--- Written problem ---
Reproduce the records word for word, from the line containing "You are a computer-use" through the end of the records, both ends included. Leave the pictures out.

== Data section ==

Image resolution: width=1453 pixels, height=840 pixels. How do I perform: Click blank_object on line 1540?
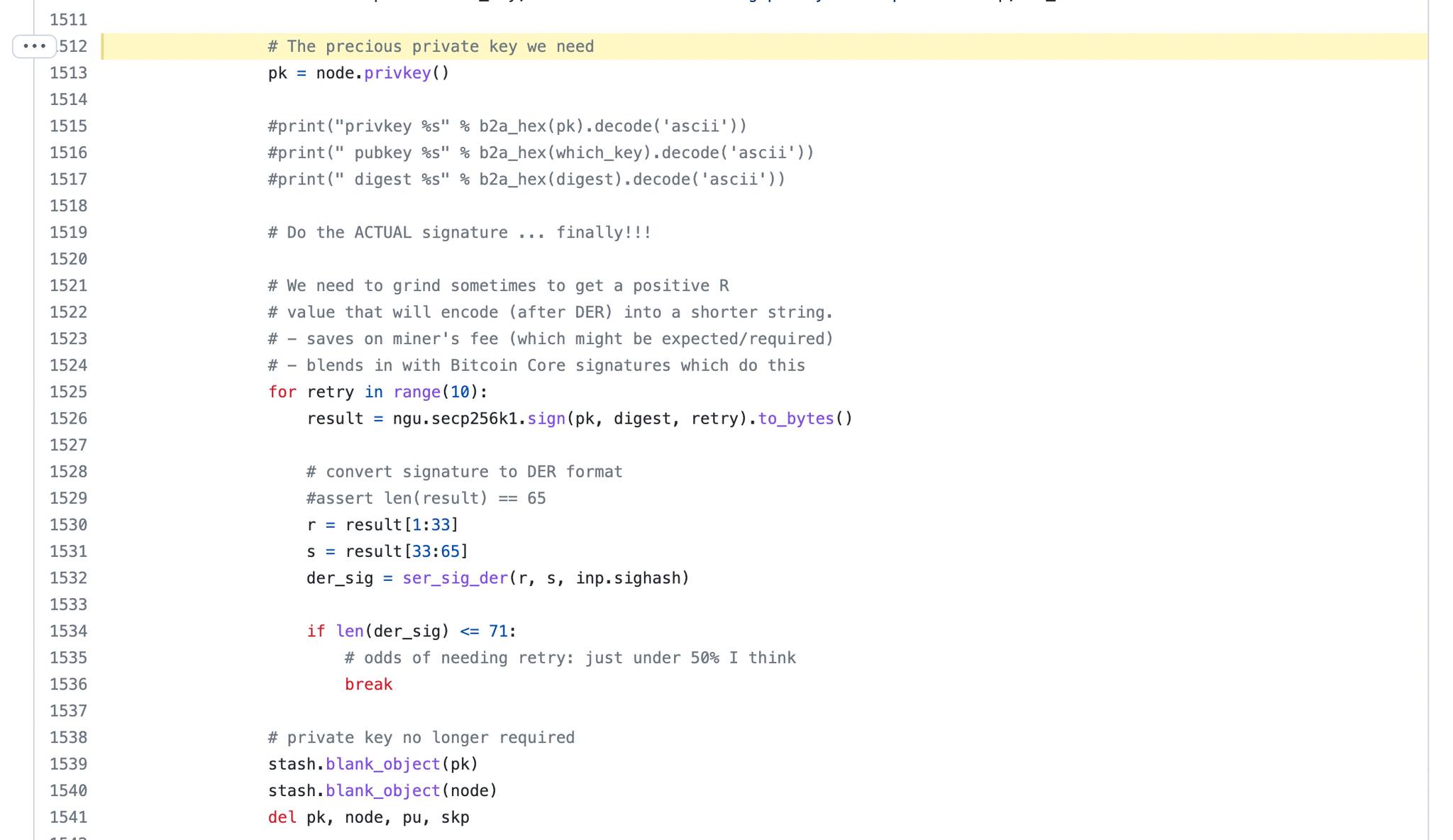click(x=382, y=791)
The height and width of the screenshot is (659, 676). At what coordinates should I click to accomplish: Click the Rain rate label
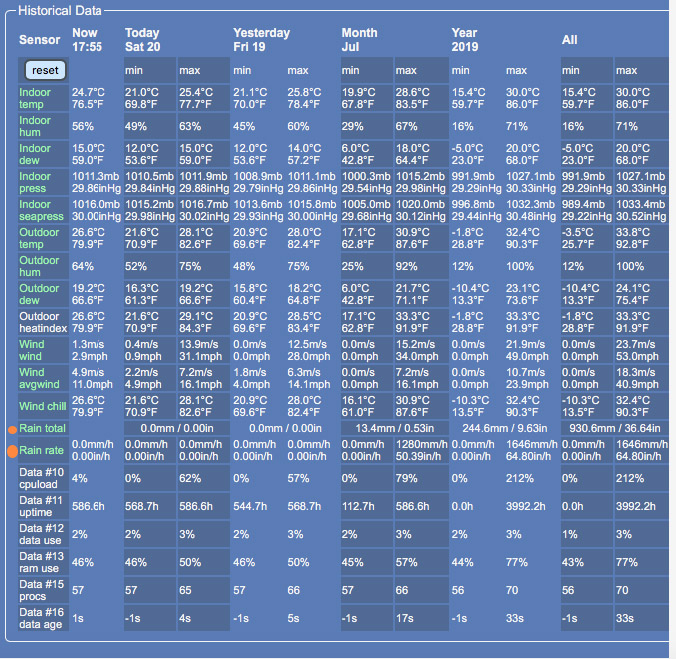pos(41,451)
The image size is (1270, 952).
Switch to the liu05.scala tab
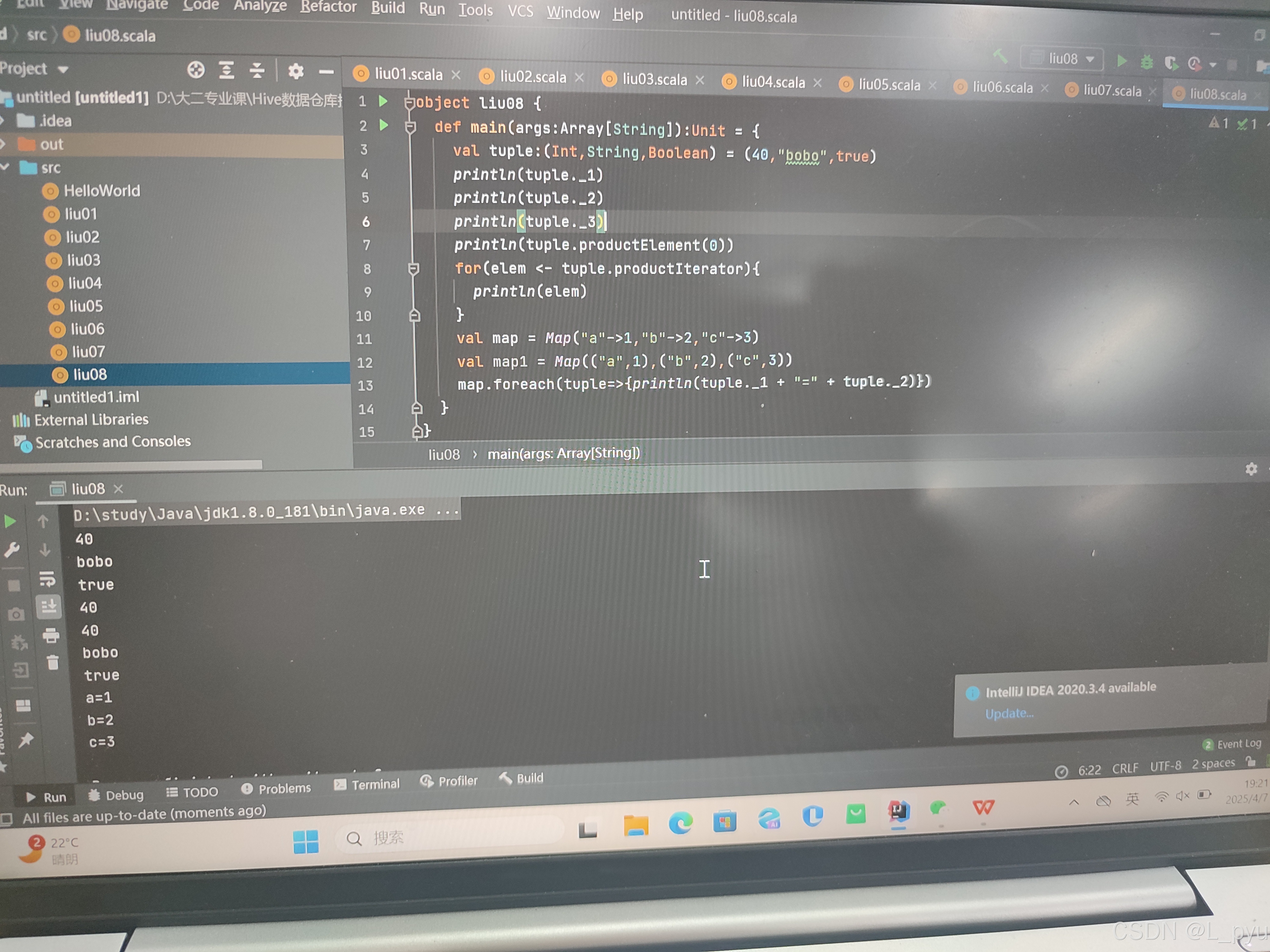[x=889, y=85]
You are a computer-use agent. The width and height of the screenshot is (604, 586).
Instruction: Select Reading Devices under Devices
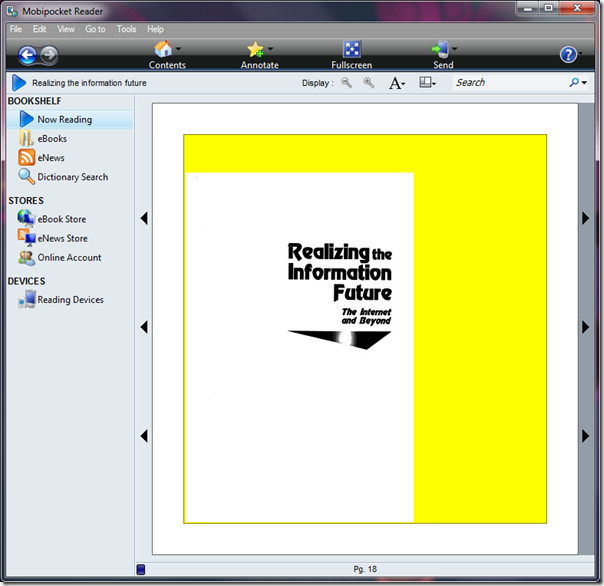70,300
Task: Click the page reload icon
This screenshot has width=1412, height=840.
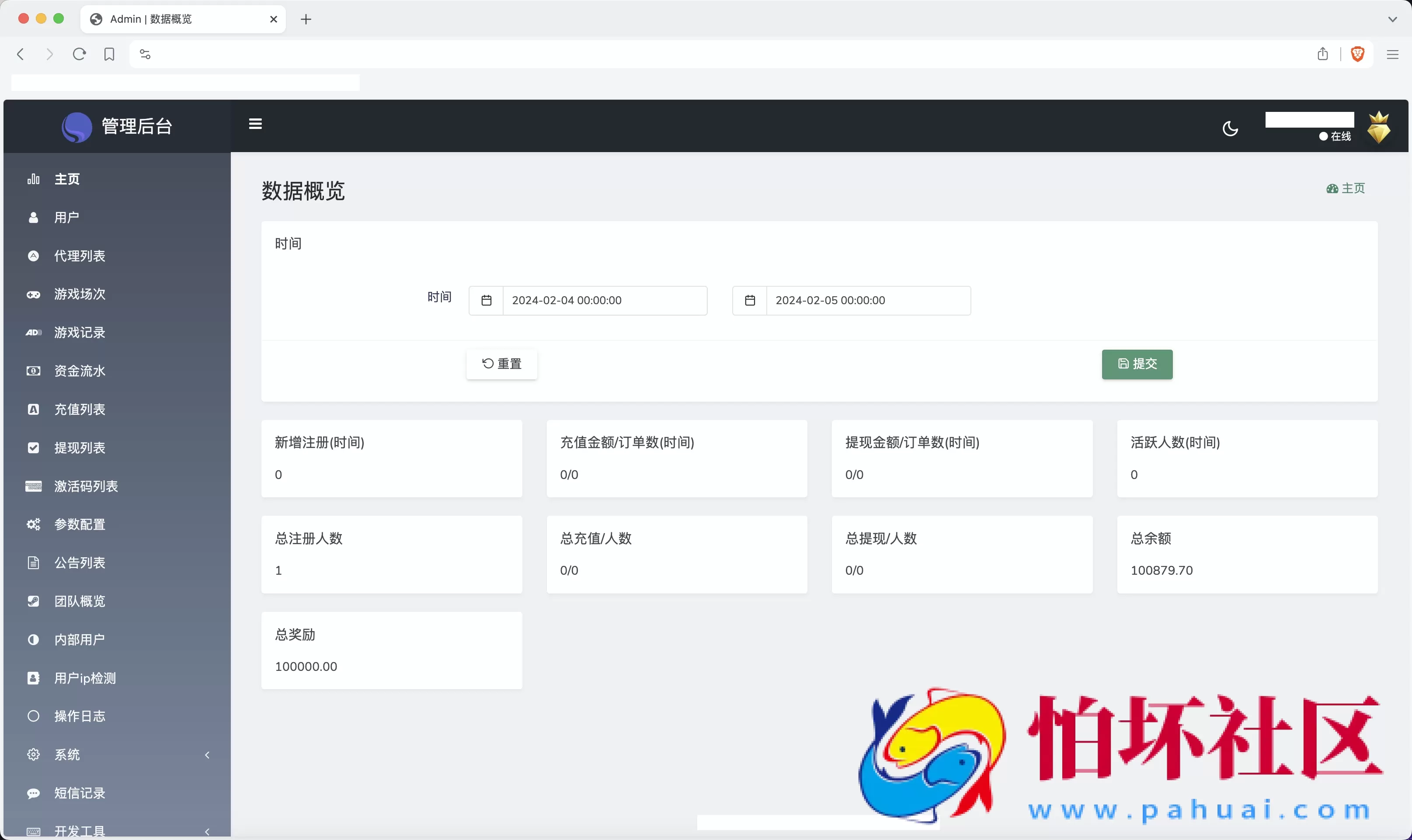Action: coord(79,54)
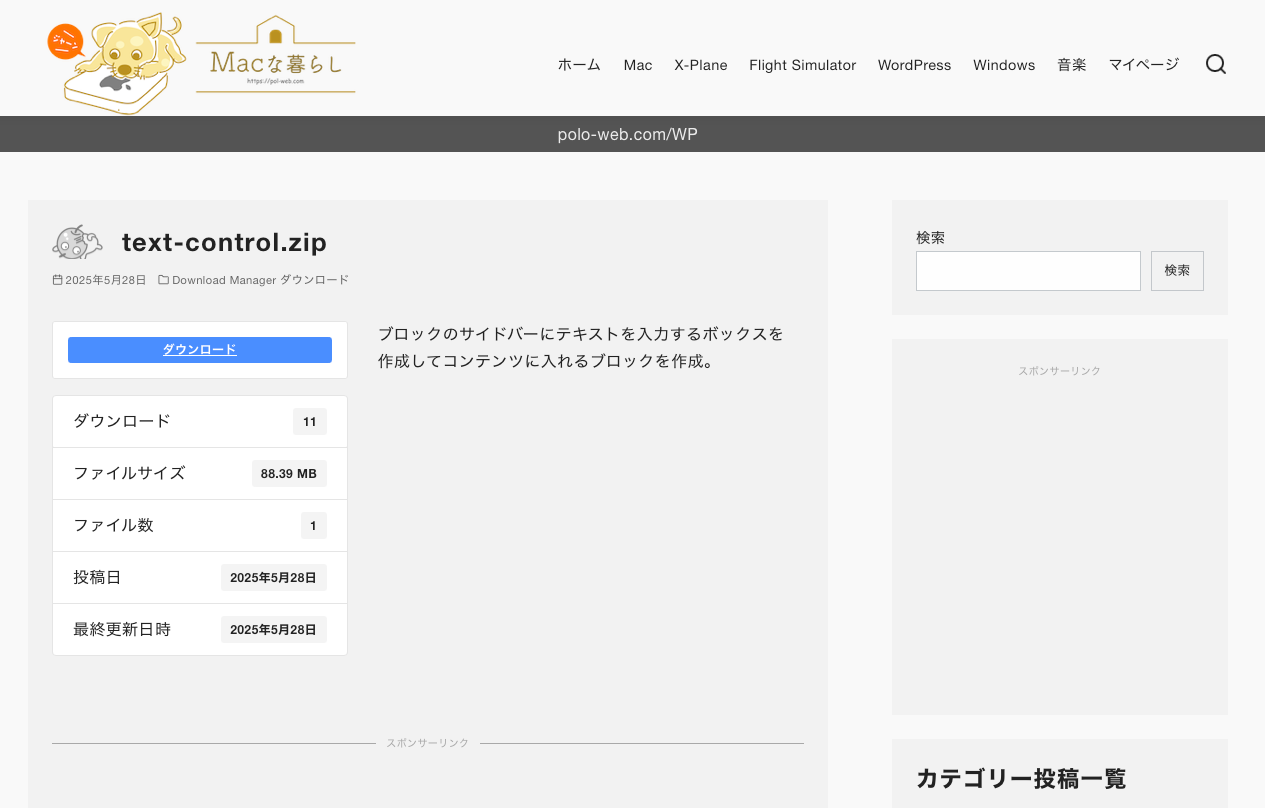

===

--- Solution for this problem ---
You are a computer-use agent. The width and height of the screenshot is (604, 586).
Instruction: Select Reading Devices under Devices
70,300
Task: Click the page reload icon
This screenshot has width=1412, height=840.
Action: coord(79,54)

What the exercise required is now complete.